The upper bound is simply a number that is at least as large as the largest number in the set.

Consider again my set A=(0,1). We already determined that max(A) does not exist and that sup(A)=1.
What is an upper bound for A? Any number >=1 is an upper bound for A! This is because any number >=1 is at least as big as the largest number in the set. So, 100 is an upper bound for the set A. The number 1 is the smallest upper bound imaginable. That's why it's the supremum. I can't explain it simpler than that, but maybe someone else can?
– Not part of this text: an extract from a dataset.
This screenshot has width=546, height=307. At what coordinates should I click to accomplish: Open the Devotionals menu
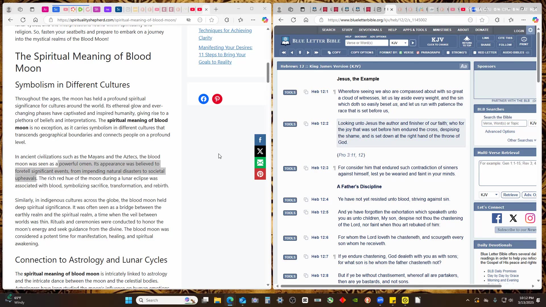point(370,30)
Maybe an example outside mathematics will help: Suppose you have $6.83 in your wallet. I'm sure you agree that you then have less than$100 in your wallet. So, $100 is an upper bound for the amount of money in your wallet. Also$10 is an upper bound. Since $10 is less than$100, we say that $10 is a better upper bound.$6.84 is also an upper bound and it is an even better one.

Hope this helps.

13. Mar 4, 2004

### matt grime

Definition

if S is a subset of R, then U is an upper bound if, for all s in S, s<=U.

where does one require U to be in the set S?

Definition.

Sup(S) is an upper bound, U, with the further property that for all e>0, there is an s in S with U-e <x<=U

again no requirement that U actually be in S.

1 is the sup of[0,1) since it is AN unpper bound and, for all e>0, there exists an n with 1/n <e, hence

1-e<1-1/n<1, and 1-1/n is in [0,1)

14. Mar 4, 2004

### suyver

Don't you mean: ... there is an s in S with U-e <s<=U ?

15. Mar 4, 2004

### matt grime

that would certainly make more sense - slight user error between brain and keyboard. again.

16. Mar 5, 2004

### Jules

Aah thanks for the help gentlemen (hmm I'm assuming you're all male...).

I was not previously aware of the exact definition of a 'bound'.
I will return to my book this weekend & hopefully make some progress past the first page.